──────── Working data

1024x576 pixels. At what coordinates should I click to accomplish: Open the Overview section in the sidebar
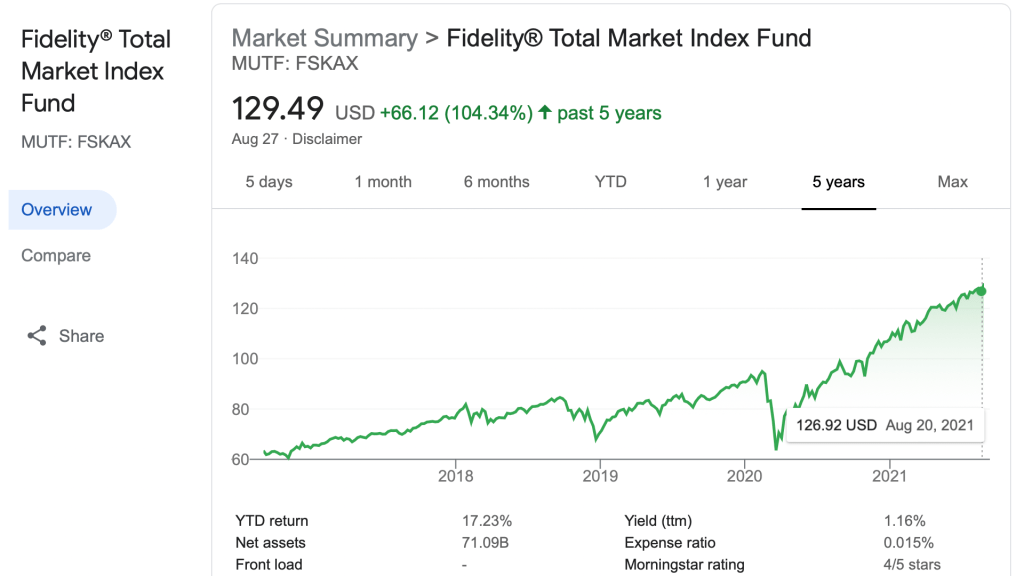pyautogui.click(x=57, y=210)
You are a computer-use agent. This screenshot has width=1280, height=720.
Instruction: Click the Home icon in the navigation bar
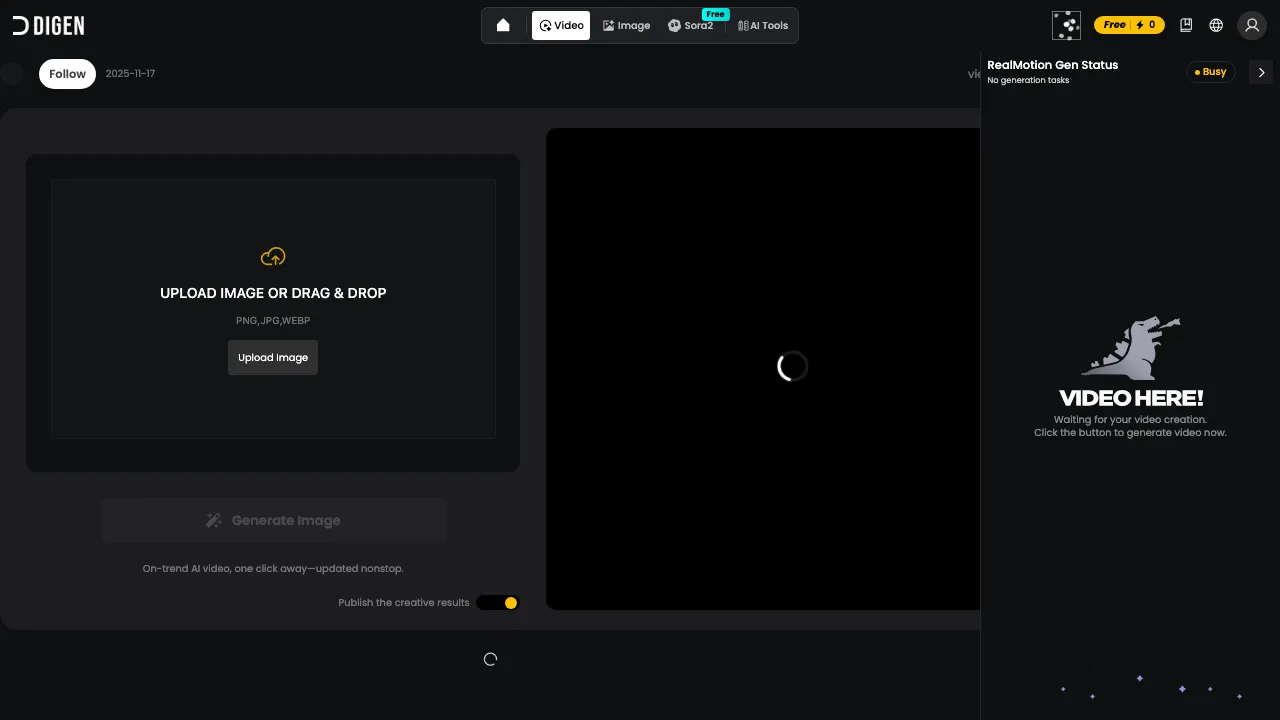(503, 25)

────────────────

◆ **What is being asked**: Return to the listing above and set it down exactly, leaving out its pictures.

◆ **Answer area**:
1024x576 pixels. At what coordinates should I click to accomplish: Open the Overview section in the sidebar
pyautogui.click(x=57, y=210)
You are a computer-use agent. This screenshot has width=1280, height=720.
Instruction: Click the Home icon in the navigation bar
(503, 25)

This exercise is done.